- **Task to carry out**: Every entry that follows needs to be repeated exactly.

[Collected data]

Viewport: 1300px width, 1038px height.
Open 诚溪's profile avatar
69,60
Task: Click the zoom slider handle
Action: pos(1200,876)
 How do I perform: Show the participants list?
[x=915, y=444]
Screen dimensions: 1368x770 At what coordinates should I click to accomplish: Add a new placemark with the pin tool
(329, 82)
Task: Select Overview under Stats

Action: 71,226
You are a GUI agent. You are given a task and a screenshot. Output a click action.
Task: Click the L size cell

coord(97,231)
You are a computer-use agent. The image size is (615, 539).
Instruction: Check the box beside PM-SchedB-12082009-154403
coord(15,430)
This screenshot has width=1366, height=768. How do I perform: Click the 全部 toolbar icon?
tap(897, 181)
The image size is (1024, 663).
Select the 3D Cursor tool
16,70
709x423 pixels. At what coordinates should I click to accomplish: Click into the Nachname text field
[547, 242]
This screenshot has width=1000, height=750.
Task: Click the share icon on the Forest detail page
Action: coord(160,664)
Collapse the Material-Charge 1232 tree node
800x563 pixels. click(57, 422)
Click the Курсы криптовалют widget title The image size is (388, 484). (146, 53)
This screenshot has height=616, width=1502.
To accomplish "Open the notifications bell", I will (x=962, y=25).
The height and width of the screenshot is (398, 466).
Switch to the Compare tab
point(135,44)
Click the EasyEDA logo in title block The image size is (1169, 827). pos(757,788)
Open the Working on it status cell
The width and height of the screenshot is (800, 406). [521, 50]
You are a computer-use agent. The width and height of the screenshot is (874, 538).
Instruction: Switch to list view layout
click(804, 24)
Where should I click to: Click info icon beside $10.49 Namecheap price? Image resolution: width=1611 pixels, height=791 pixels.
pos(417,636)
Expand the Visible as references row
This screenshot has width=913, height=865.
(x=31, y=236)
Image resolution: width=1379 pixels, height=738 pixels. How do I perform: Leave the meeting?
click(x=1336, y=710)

- **Solution below**:
Viewport: 1300px width, 1038px height.
Open 诚溪's profile avatar
69,60
Task: Click the zoom slider handle
Action: pos(1200,876)
 How do I perform: Show the participants list?
[x=915, y=444]
Screen dimensions: 1368x770 At what coordinates should I click to accomplish: Add a new placemark with the pin tool
(329, 82)
Task: Select Overview under Stats

Action: 71,226
You are a GUI agent. You are given a task and a screenshot. Output a click action.
Task: Click the L size cell

coord(97,231)
You are a computer-use agent. The image size is (615, 539).
Instruction: Check the box beside PM-SchedB-12082009-154403
coord(15,430)
This screenshot has width=1366, height=768. How do I perform: Click the 全部 toolbar icon?
tap(897, 181)
The image size is (1024, 663).
Select the 3D Cursor tool
16,70
709x423 pixels. At what coordinates should I click to accomplish: Click into the Nachname text field
[547, 242]
This screenshot has width=1000, height=750.
Task: Click the share icon on the Forest detail page
Action: coord(160,664)
Collapse the Material-Charge 1232 tree node
800x563 pixels. click(57, 422)
Click the Курсы криптовалют widget title The image size is (388, 484). (146, 53)
This screenshot has height=616, width=1502.
To accomplish "Open the notifications bell", I will (x=962, y=25).
The height and width of the screenshot is (398, 466).
Switch to the Compare tab
point(135,44)
Click the EasyEDA logo in title block The image size is (1169, 827). pos(757,788)
Open the Working on it status cell
The width and height of the screenshot is (800, 406). [521, 50]
You are a computer-use agent. The width and height of the screenshot is (874, 538).
Instruction: Switch to list view layout
click(804, 24)
Where should I click to: Click info icon beside $10.49 Namecheap price? Image resolution: width=1611 pixels, height=791 pixels.
pos(417,636)
Expand the Visible as references row
This screenshot has width=913, height=865.
(x=31, y=236)
Image resolution: width=1379 pixels, height=738 pixels. How do I perform: Leave the meeting?
click(x=1336, y=710)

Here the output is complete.